In addition to the any and anyAttribute elements, XML Schema also provides two special types called anyType and anySimpleType which can be used instead of a specific named type where we need our schemas to be more generic.

The anyType type is the most generic of the two being substitutable for any type in the whole XML Schema type system, including user-derived types. The anySimpleType is more constrained and supports only types that are from the set of forty-four XML Schema simple types or types derived from them.

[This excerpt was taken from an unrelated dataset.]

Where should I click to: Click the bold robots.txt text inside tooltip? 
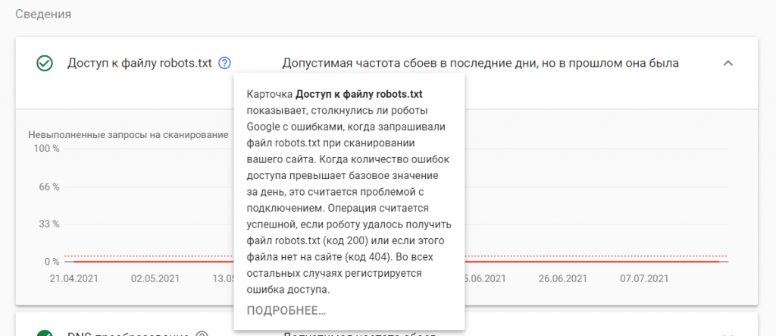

These special types provide the same kind of generality when creating type-based content models as the any element provides for document structure. It is not unusual to see attributes like type="xs:anyType" or type="xs:anySimpleType" in element declarations where the type of such elements is expected to be determined by the application that consumes the schema, and not by the schema developer.

Inheritance

While the ability to constrain instance documents is essential for interoperability, harnessing the type system exploits the real power of XML Schema. The inheritance features in XML Schema allow us to create type hierarchies that capture the data models of the underlying software systems that XML is designed to support.

In fact, we have already seen one form of inheritance when we used the restriction feature to create new simple types with differently constrained value and lexical spaces. However, XML Schema also supports a mechanism called extension that allows us to augment (rather than constrain) the capabilities of an existing type. Using this facility we can begin to create hierarchies of complex types just as we can in object-oriented programming languages.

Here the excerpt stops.